Agent
An agent is an actor that can observe and interact with the environment. Depending on the reinforcement learning algorithms, the way the agent is trained and selects actions is different.
If you want to implement your own agent, you can inherit from the abstract class Agent
and implement the abstract methods.
Module: aine_drl.agent
class Agent(ABC)
Constructor
def __init__(
self,
num_envs: int,
network: Network,
behavior_type: BehaviorType = BehaviorType.TRAIN,
)
Parameters:
Name | Description |
---|---|
num_envs (int ) | The number of environments the agent is interacting with. |
network (Network ) | The network of the agent. |
behavior_type (BehaviorType ) | (default = BehaviorType.TRAIN ) The behavior type of the agent. |
Properties
name
The name of the agent. You need to implement this property when you inherit from Agent
.
@property
@abstractmethod
def name(self) -> str
device
The device where the agent is running.
@property
def device(self) -> torch.device
num_envs
The number of environments the agent is interacting with. This is the number of environments in the vectorized environment.
@property
def num_envs(self) -> int
training_steps
The number of training steps the network has been trained for. This equals to the times the optimizer take steps.
@property
def training_steps(self) -> int
behavior_type
The behavior type of the agent. When you train the agent, the behavior type is BehaviorType.TRAIN
. When you inference the agent, the behavior type is BehaviorType.INFERENCE
.
@property
def behavior_type(self) -> BehaviorType
@behavior_type.setter
def behavior_type(self, value: BehaviorType)
log_keys
The keys of log data that the agent want to log.
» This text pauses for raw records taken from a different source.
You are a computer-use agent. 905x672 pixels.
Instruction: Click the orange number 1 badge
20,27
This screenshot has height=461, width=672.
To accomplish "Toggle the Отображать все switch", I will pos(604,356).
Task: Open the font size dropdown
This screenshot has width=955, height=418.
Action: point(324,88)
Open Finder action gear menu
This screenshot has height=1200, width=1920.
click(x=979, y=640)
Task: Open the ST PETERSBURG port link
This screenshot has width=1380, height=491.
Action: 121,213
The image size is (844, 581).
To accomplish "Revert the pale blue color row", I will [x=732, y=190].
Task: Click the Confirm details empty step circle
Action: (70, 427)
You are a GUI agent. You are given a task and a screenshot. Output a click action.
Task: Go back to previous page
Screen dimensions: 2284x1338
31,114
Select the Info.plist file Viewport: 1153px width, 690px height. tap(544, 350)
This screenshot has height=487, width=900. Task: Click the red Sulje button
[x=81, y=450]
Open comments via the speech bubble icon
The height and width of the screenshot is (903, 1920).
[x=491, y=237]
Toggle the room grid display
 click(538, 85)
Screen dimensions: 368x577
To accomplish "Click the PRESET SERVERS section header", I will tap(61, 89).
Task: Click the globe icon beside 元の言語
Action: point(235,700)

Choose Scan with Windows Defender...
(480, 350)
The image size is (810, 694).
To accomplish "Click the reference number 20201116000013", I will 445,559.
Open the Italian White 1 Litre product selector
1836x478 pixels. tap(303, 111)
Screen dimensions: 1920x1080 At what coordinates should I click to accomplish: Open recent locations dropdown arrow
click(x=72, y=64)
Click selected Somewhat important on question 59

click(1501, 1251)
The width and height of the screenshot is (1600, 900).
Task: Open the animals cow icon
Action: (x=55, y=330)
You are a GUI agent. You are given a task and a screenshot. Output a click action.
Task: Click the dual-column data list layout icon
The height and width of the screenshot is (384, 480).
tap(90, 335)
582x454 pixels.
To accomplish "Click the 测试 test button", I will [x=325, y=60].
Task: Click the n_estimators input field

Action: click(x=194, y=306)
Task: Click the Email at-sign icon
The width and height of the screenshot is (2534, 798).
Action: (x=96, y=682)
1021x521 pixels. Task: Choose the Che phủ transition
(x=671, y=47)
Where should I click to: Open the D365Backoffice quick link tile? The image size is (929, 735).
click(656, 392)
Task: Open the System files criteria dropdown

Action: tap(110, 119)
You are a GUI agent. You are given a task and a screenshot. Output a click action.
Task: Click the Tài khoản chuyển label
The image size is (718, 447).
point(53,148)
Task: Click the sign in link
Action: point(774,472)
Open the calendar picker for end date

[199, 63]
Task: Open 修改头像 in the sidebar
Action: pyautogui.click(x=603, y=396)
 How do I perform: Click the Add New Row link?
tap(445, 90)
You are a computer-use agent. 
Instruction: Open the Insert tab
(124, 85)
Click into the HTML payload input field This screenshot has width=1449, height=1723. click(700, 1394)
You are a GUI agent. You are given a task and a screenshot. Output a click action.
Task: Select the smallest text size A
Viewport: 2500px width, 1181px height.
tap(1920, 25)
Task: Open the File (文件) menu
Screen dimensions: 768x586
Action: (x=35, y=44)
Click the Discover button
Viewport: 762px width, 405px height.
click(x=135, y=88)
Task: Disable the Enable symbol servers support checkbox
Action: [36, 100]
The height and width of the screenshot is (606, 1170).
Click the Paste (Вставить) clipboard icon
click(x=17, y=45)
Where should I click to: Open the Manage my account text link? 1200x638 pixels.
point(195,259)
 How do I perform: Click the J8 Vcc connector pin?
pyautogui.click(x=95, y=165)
You need to override this property when you want to log some data.
@property
def log_keys(self) -> tuple[str, ...]
log_data
The log data of the agent. The data is a dictionary with the keys in log_keys
and values with tuple (value, time)
. You need to override this property when you want to log some data.
@property
def log_data(self) -> dict[str, tuple[Any, float]]
state_dict
The state dictionary of the agent. The state dictionary contains the state of the agent, including the network and other data. You can save them to a PyTorch file and load them later. You need to override this property when you want to save the state of the agent.
@property
def state_dict(self) -> dict
Methods
select_action()
Select actions from the Observation
.
def select_action(self, obs: Observation) -> Action
Parameters:
Name | Description | Shape |
---|---|---|
obs (Observation ) | One-step observation batch tuple. | *batch_shape = (num_envs,) details in Observation docs |
Returns:
Name | Description | Shape |
---|---|---|
action (Action ) | One-step action batch. | *batch_shape = (num_envs,) details in Action docs |
_select_action_train()
Select actions from the Observation
when training. You need to implement this method when you inherit from Agent
.
@abstractmethod
def _select_action_train(self, obs: Observation) -> Action
The parameters and return values are the same as select_action()
.
_select_action_inference()
Select actions from the Observation
when inference. You need to implement this method when you inherit from Agent
.
@abstractmethod
def _select_action_inference(self, obs: Observation) -> Action
The parameters and return values are the same as select_action()
.
update()
Update and train the agent.
def update(self, exp: Experience)
Parameters:
Name | Description | Shape |
---|---|---|
exp (Experience ) | One-step experience tuple. | *batch_shape = (num_envs,) details in Experience docs |
_update_train()
Update and train the agent when training. You need to implement this method when you inherit from Agent
.
@abstractmethod
def _update_train(self, exp: Experience)
The parameters are the same as update()
.
_update_inference()
Update and train the agent when inference. You need to implement this method when you inherit from Agent
.
@abstractmethod
def _update_inference(self, exp: Experience)
The parameters are the same as update()
.
_tick_training_steps()
Tick the training steps.
def _tick_training_steps(self)
load_state_dict()
Load the state dictionary of the agent. You need to override this method when you want to load the state of the agent.
def load_state_dict(self, state_dict: dict)